__Exercise brief__: Rewrite the items below, changing "floppy disk" to "diskette" and keeping everything else the same. Leave the pictures out of your answer.

—————

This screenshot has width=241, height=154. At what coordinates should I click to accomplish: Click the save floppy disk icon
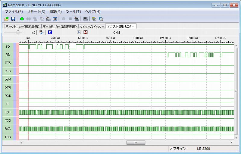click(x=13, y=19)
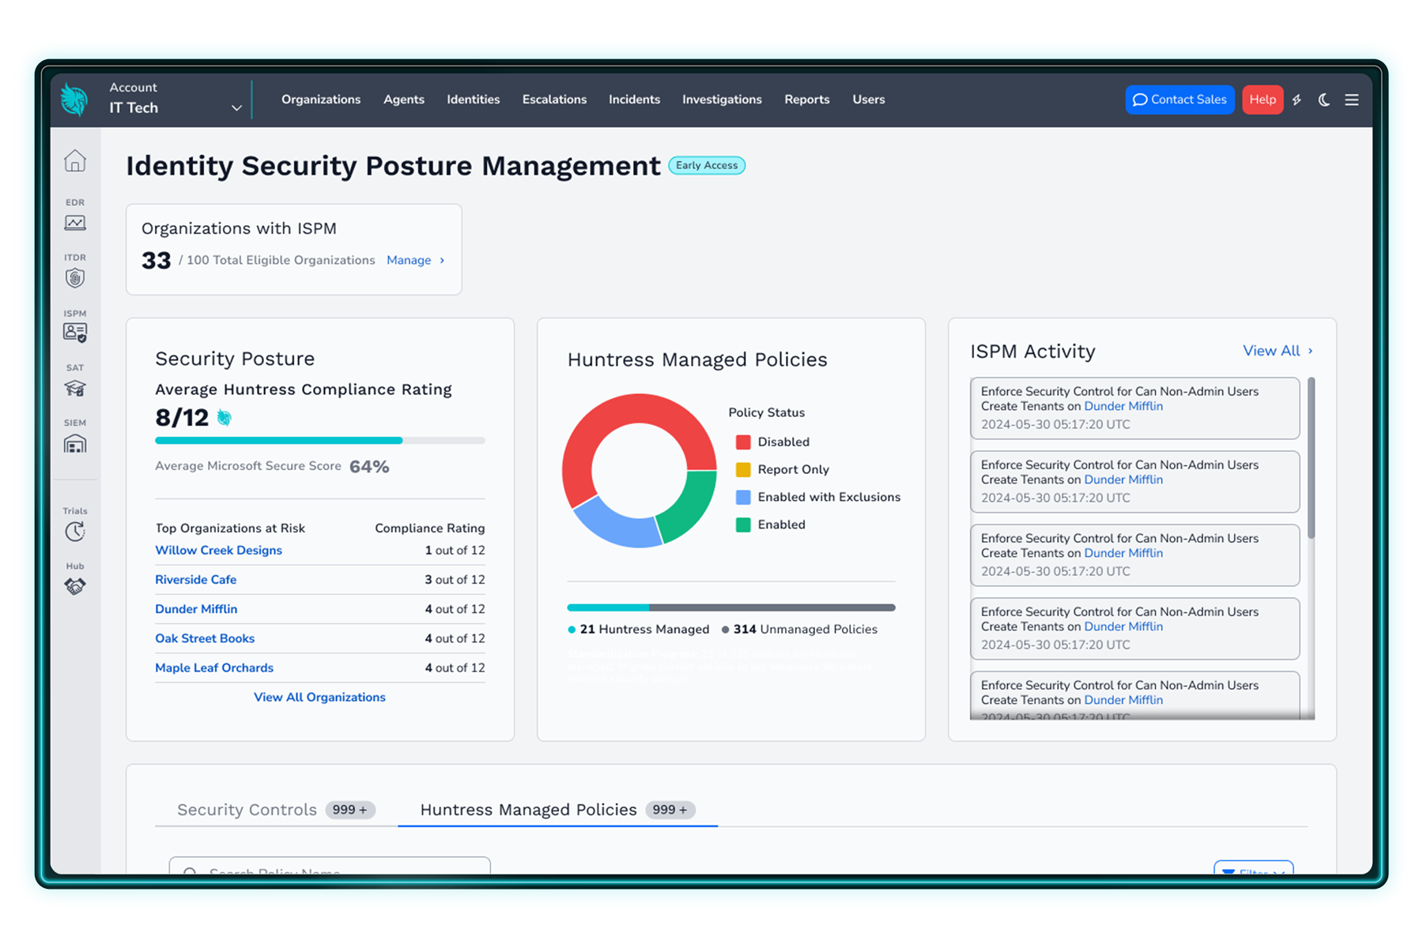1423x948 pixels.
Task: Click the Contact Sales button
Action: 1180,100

—————

__Exercise answer__:
This screenshot has width=241, height=154. At what coordinates should I click to accomplish: Click the save diskette icon
click(x=13, y=19)
1423x948 pixels.
Task: Click the Contact Sales button
Action: 1180,100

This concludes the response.